Update the listing below by changing each "Open" to "Select" and keeping everything else the same. Leave the pictures out of your answer.
■ ■ ■ ■ ■ ■ ■
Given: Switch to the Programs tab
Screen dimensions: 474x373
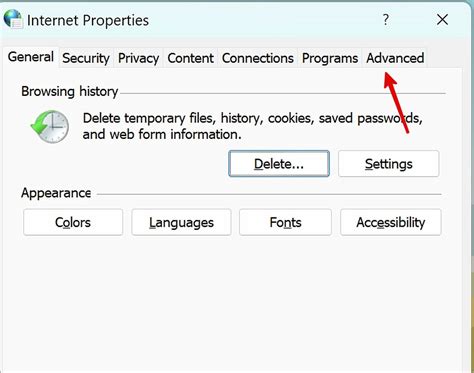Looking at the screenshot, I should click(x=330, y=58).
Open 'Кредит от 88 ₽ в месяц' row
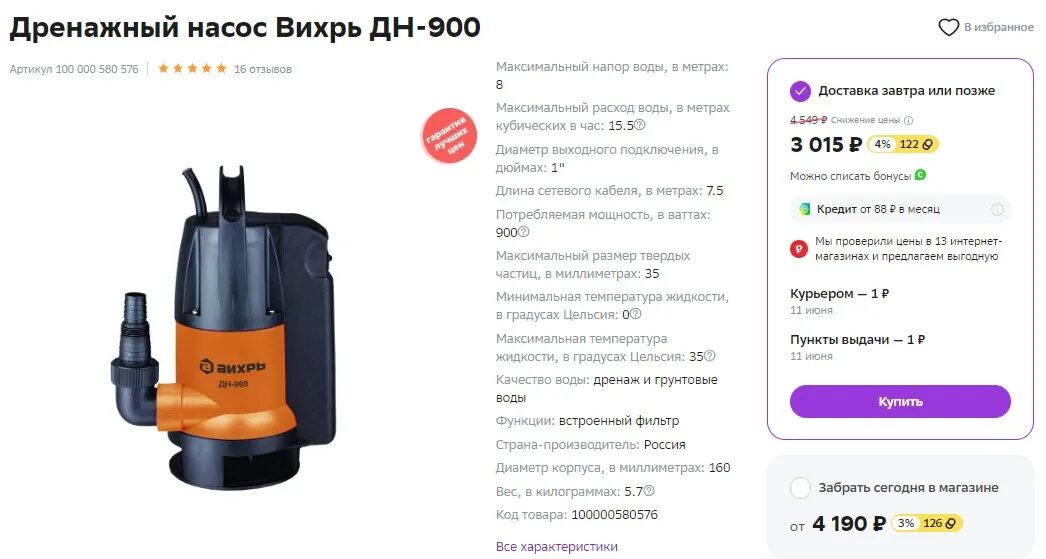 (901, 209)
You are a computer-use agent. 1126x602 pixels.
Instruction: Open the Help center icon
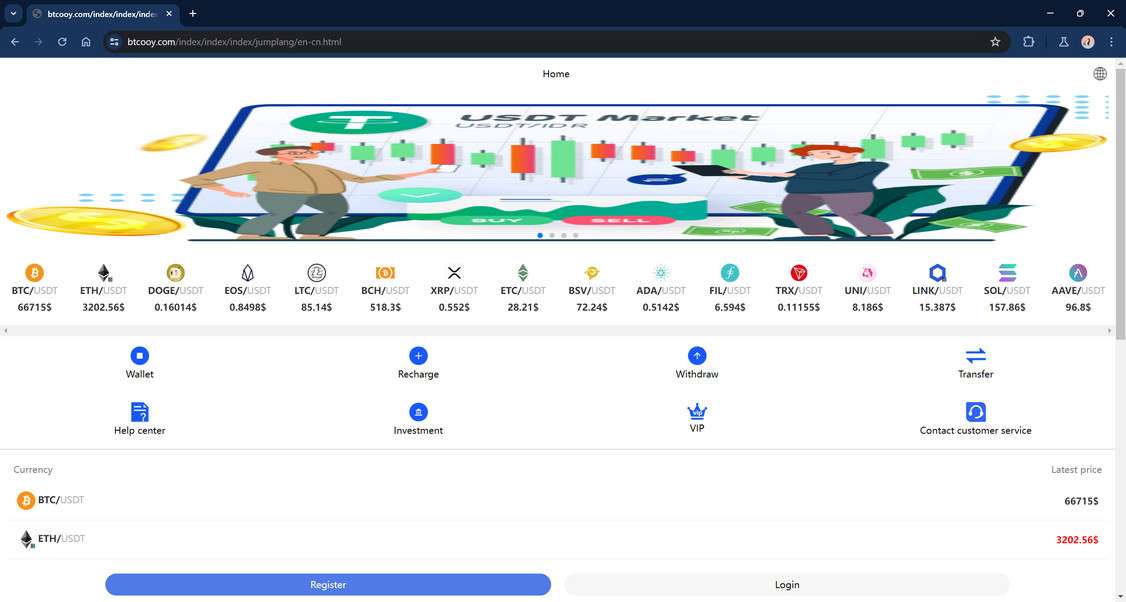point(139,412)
■ ■ ■ ■ ■ ■ ■
THE OUTPUT:
Given: Switch to the Programs tab
Screen dimensions: 474x373
Looking at the screenshot, I should click(x=330, y=58).
Select 'Кредит от 88 ₽ в месяц' row
 (901, 209)
You are a computer-use agent. 1126x602 pixels.
Instruction: Select the Help center icon
point(139,412)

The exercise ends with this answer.